Crítica: Nós ou Nada em Paris
Nós ou Nada em Paris tem dificuldades para achar a história que quer contar.
Ficha técnica:
Direção e roteiro: Kheiron
Elenco: Kheiron, Leïla Bekhti, Gérard Darmon, Khereddine Ennasri, Zabou Breitman
Nacionalidade e lançamento: França, 2015 (23 de junho de 2016 no Brasil).
Sinopse: uma comédia que conta a dramática trajetória de Hibat. Um advogado iraniano que nasce em uma numerosa família humilde, vai preso por ser contra o xá Reza Pahlevi, tenta dar um futuro para a família sem largar a política e faz um outro tipo de revolução na França.
Este ano chegou ao Brasil um longa protagonizado, escrito e dirigido por uma mesma pessoa e estreante na função de direção. De Amor e Trevas, da consagrada atriz Natalie Portman, traz uma bagagem emocional forte dada a raiz de Portman. Aqui em Nós ou Nada em Paris, o rapper e comediante Kheiron conduz da mesma maneira e se apresenta nas três funções. E ambos os filmes, apesar de diferentes, possuem um eco de A Vida é Bela – ao amenizar a guerra com subterfúgios.
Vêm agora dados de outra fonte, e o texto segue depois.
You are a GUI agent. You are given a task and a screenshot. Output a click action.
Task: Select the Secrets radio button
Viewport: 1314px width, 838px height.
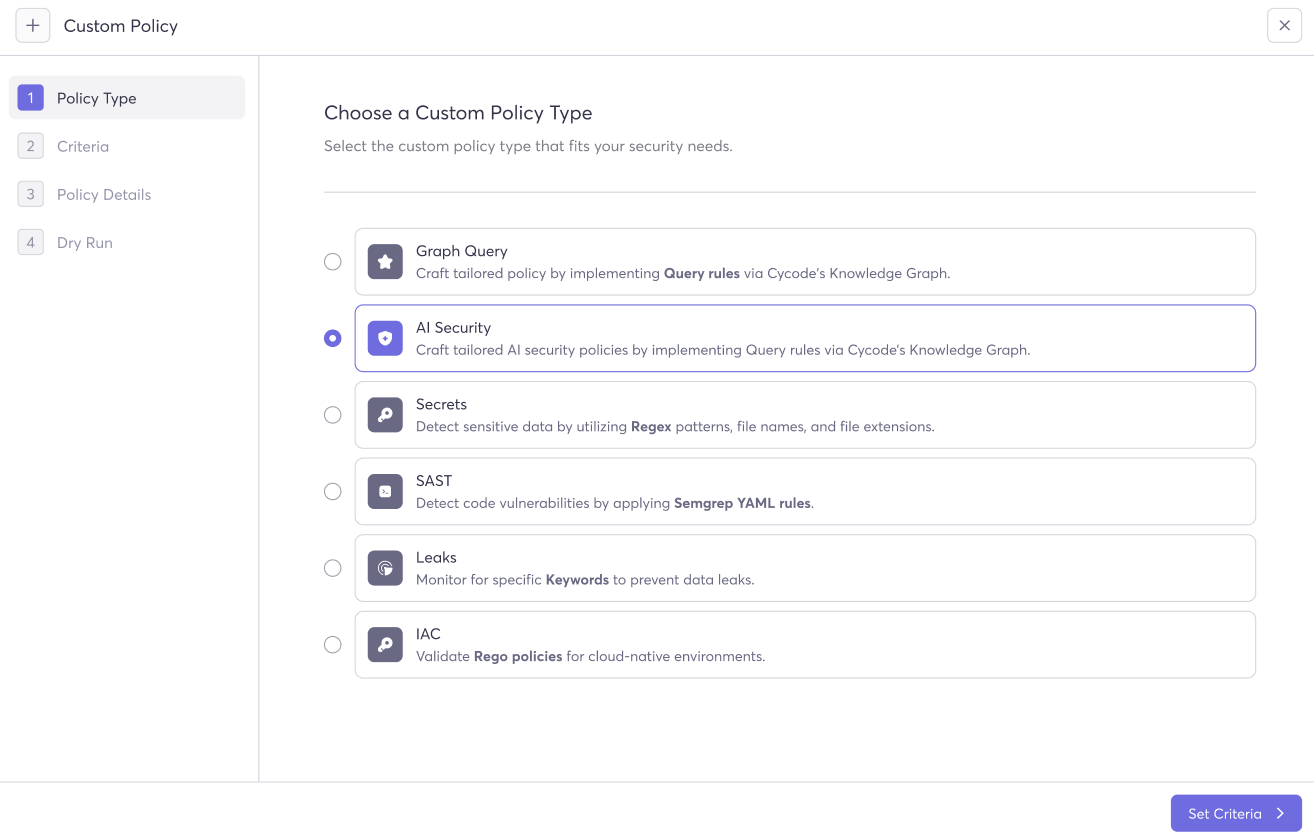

O longa israelense no conteúdo, ao usar da literatura para tal, e aqui na estrutura ao contrapor tortura, exílio e morte com humor.
A introdução, bem hilária inclusive, mostra de forma visual e lúdica como funcionava a mecânica da família de Hibat na infância e juventude do nosso protagonista no Irã, na década de 50. O que se apresentava como uma comédia que misturava tons de Borat com O Fabuloso Destino de Amélie Poulain logo ruiu em uma narrativa confusa e sem coesão. E a opção, muitas vezes bem sucedida em outros longas, de misturar a situação dramática com as piadas não tirou a força cômica, mas enfraqueceu muito o lado mais sério.
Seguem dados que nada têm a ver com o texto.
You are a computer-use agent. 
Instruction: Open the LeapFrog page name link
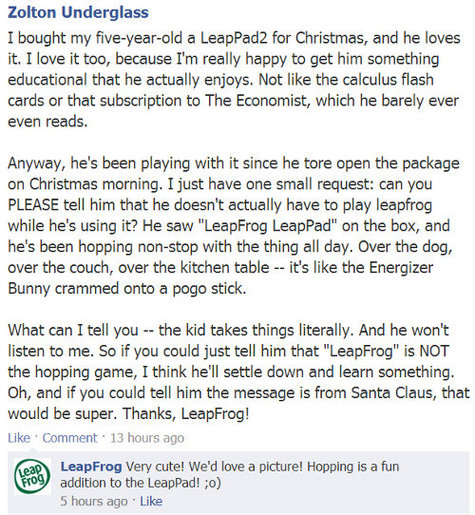[x=91, y=466]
Logo Hibat é preso e passa muitos anos no cárcere. Apesar de boas cenas, o filme se detém tempo demais naquele arco. Posterior aquela fase na cadeia, os momentos familiares e a última parte, já na França, também funcionam – porém com problemas. E esse é o tom em Nós ou Nada em Paris: uma história em mini arcos que trazem bons momentos isolados. Contudo, no resultado final, fica uma sensação de desperdício.
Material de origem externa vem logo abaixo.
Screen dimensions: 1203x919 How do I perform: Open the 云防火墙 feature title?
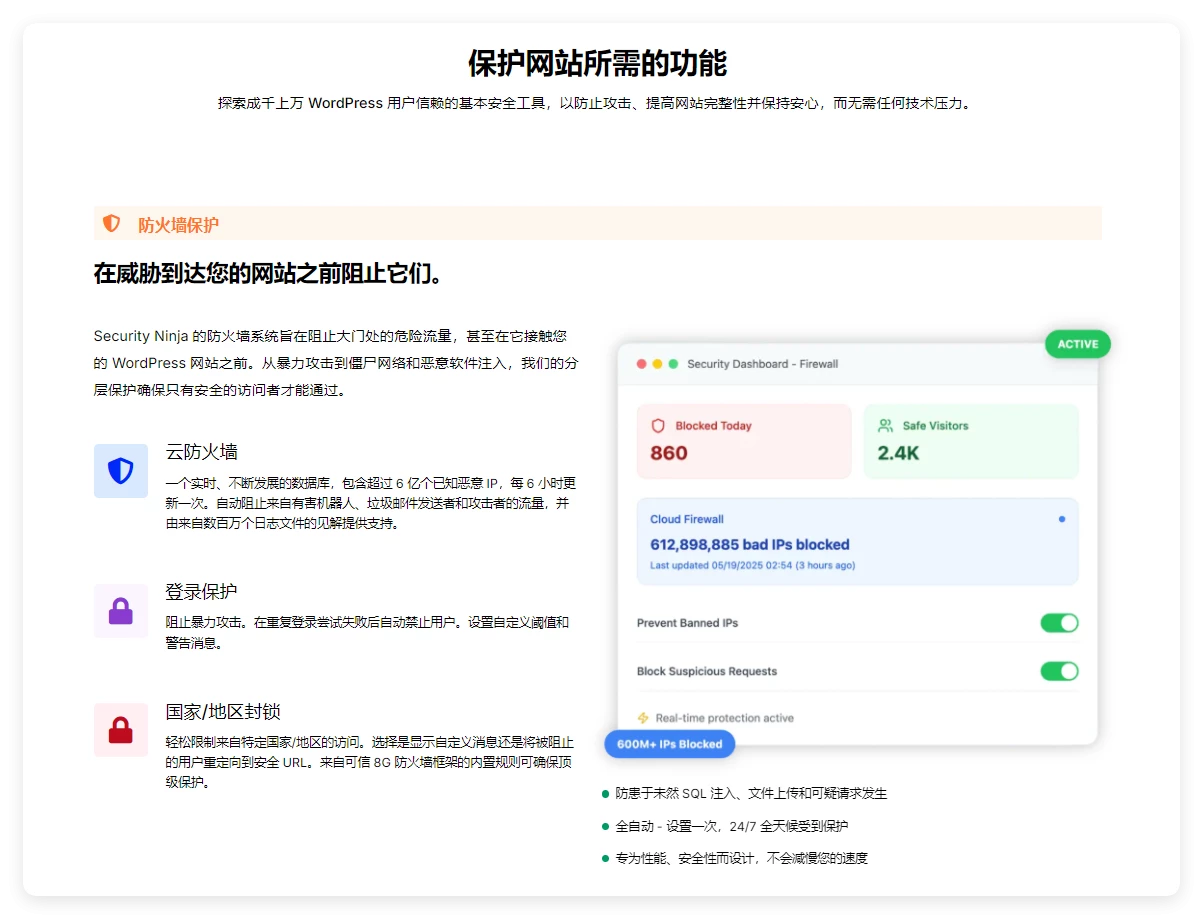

Não há dúvidas que o personagem principal é bem constituído. A já citada introdução acelera alguns tantos anos, vemos como ele encara a religião, política e família. A chama revolucionária sempre acesa também é marcante. O ar resoluto como defende as próprias ideias, sacrificando o próprio corpo, avança para uma maturidade – também firme – para lidar com os problemas em um centro comunitário. Os dois tipos de revolução que ele faz parte possuem sentido narrativo, são boas analogias uma da outra e promovem discussões pós-filme.
Aviso importante: não se iludam pelo título brasileiro (originalmente Nous Trois ou Rien). O longa se passa muito pouco na França e menos ainda em Paris. Boa parte do filme é ambientado no Irã. Apesar de ser um problema externo à obra original, essa esquizofrenia geográfica está presente no longa em si. Somos transportados para incontáveis cenários e de forma abrupta.
Esse grave problema de montagem resulta em momentos desnecessários, má transição entre os ambientes e, principalmente, uma quebra de empatia em relação à situação e aos personagens. Apesar da mensagem edificante e de dar boas risadas com Nós ou Nada em Paris, tais elementos não é suficiente para sustentar a obra.